Combinatorics of generalized parking-function polytopes
Margaret M. Bayer, Steffen Borgwardt, Teressa Chambers, Spencer Daugherty, Aleyah Dawkins, Danai Deligeorgaki, Hsin-Chieh Liao, Tyrrell McAllister, Angela Morrison, Garrett Nelson, Andrés R. Vindas-Meléndez
Abstract
For $\mathbf{b}=(b_1,\dots,b_n)\in \mathbb{Z}_{>0}^n$, a $\mathbf{b}$-parking function is defined to be a sequence $(β_1,\dots,β_n)$ of positive integers whose nondecreasing rearrangement $β'_1\leq β'_2\leq \cdots \leq β'_n$ satisfies $β'_i\leq b_1+\cdots + b_i$. The $\mathbf{b}$-parking-function polytope $\mathfrak{X}_n(\mathbf{b})$ is the convex hull of all $\mathbf{b}$-parking functions of length $n$ in $\mathbb{R}^n$. Geometric properties of $\mathfrak{X}_n(\mathbf{b})$ were previously explored in the specific case where $\mathbf{b}=(a,b,b,\dots,b)$ and were shown to generalize those of the classical parking-function polytope.
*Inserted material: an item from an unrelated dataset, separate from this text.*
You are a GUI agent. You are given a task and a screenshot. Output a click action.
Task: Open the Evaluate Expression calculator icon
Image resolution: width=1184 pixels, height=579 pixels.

In this work, we study $\mathfrak{X}_n(\mathbf{b})$ in full generality. We present a minimal inequality and vertex description for $\mathfrak{X}_n(\mathbf{b})$, prove it is a generalized permutahedron, and study its $h$-polynomial. Furthermore, we investigate $\mathfrak{X}_n(\mathbf{b})$ through the perspectives of building sets and polymatroids, allowing us to identify its combinatorial types and obtain bounds on its combinatorial and circuit diameters.